*What you are asked to do*
Find the lines below that contain the string "coordinates". Copy each one.

[[ Entries supplied, beginning ]]

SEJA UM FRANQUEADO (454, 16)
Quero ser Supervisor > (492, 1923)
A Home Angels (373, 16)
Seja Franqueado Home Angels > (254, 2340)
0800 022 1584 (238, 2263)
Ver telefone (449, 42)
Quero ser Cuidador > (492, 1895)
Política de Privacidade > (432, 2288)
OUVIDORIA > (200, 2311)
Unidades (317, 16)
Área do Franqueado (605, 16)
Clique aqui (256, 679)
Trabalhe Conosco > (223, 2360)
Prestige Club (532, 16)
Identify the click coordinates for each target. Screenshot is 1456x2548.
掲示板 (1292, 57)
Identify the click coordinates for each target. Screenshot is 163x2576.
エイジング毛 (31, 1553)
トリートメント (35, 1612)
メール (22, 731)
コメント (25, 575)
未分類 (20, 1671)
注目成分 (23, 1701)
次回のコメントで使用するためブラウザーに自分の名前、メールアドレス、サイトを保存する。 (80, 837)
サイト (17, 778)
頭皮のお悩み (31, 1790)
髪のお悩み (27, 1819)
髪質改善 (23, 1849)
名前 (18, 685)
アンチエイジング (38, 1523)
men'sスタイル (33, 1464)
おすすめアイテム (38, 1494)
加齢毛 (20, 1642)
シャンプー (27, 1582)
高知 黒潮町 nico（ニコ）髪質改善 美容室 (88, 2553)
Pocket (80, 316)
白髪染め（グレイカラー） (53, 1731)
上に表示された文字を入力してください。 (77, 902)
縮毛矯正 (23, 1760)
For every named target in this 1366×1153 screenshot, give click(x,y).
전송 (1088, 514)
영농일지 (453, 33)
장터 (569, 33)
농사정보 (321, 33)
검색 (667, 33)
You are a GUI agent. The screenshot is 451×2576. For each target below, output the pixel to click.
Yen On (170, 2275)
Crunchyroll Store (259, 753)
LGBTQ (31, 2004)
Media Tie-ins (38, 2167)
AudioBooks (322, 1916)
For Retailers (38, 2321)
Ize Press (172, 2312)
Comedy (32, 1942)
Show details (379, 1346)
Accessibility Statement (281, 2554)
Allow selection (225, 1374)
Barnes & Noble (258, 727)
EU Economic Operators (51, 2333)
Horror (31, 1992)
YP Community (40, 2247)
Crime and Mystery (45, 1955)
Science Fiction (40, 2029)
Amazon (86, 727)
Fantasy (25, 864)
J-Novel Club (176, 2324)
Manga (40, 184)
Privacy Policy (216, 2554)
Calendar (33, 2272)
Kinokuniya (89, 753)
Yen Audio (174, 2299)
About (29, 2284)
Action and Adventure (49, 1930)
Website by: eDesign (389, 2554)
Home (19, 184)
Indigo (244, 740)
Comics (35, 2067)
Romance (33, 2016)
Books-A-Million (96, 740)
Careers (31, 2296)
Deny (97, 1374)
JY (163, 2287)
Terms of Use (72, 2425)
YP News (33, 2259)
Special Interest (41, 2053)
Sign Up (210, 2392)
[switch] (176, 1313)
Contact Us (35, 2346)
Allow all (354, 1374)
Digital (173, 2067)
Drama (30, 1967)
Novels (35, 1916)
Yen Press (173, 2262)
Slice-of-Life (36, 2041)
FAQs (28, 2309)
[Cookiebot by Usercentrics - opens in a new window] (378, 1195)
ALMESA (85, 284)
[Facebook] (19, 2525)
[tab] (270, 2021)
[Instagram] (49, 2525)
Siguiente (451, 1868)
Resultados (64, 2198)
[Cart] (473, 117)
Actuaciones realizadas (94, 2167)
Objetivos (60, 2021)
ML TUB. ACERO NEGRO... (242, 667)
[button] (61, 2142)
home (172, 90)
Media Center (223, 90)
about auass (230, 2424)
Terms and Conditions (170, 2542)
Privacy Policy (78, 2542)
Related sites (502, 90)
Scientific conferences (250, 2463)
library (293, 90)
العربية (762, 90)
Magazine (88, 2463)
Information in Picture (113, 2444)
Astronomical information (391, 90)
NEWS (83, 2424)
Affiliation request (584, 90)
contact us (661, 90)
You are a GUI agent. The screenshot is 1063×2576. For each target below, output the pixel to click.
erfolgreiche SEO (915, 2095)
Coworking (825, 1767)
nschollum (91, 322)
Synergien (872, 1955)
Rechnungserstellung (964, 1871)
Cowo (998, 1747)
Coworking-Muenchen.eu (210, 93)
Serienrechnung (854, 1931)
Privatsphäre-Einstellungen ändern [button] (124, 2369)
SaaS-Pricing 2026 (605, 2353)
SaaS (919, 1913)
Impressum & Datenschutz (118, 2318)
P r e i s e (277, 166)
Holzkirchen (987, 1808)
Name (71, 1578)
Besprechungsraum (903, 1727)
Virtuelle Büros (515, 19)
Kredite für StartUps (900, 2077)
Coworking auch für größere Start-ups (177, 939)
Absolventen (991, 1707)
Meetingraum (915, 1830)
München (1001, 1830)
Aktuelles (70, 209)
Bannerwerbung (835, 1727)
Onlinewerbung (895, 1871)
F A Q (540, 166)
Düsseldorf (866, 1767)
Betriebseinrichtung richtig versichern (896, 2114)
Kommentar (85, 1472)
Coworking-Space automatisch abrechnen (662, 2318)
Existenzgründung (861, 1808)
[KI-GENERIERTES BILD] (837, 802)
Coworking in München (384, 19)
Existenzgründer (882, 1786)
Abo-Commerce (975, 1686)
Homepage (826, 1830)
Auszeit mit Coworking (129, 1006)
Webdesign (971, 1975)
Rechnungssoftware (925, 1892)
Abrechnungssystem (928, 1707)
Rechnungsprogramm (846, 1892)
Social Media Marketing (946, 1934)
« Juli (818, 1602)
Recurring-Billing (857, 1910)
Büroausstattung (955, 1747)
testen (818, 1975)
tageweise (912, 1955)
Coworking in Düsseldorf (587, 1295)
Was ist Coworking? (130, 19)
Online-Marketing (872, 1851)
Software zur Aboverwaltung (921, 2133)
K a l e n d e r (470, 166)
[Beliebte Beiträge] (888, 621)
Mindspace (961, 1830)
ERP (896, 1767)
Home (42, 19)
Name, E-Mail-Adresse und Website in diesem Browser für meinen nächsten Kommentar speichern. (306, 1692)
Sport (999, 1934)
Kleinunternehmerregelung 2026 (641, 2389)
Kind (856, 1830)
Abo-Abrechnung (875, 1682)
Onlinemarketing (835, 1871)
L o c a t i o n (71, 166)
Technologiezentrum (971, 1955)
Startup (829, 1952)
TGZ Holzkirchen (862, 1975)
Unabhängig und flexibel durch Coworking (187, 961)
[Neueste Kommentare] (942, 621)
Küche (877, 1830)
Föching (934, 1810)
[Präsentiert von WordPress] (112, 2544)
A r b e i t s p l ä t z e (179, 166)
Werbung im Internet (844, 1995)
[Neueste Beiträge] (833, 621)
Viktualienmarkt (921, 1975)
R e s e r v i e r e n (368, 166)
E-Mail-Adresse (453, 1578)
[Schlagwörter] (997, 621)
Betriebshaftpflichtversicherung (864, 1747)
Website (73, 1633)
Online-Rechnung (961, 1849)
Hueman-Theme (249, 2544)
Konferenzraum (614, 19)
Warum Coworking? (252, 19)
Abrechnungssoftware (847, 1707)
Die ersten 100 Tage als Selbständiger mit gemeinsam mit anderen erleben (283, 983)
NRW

[[ Entries supplied, end ]]

*Task result*
Identify the click coordinates for each target. Screenshot is 1456x2548.
Identify the click coordinates for each target. Screenshot is 163x2576.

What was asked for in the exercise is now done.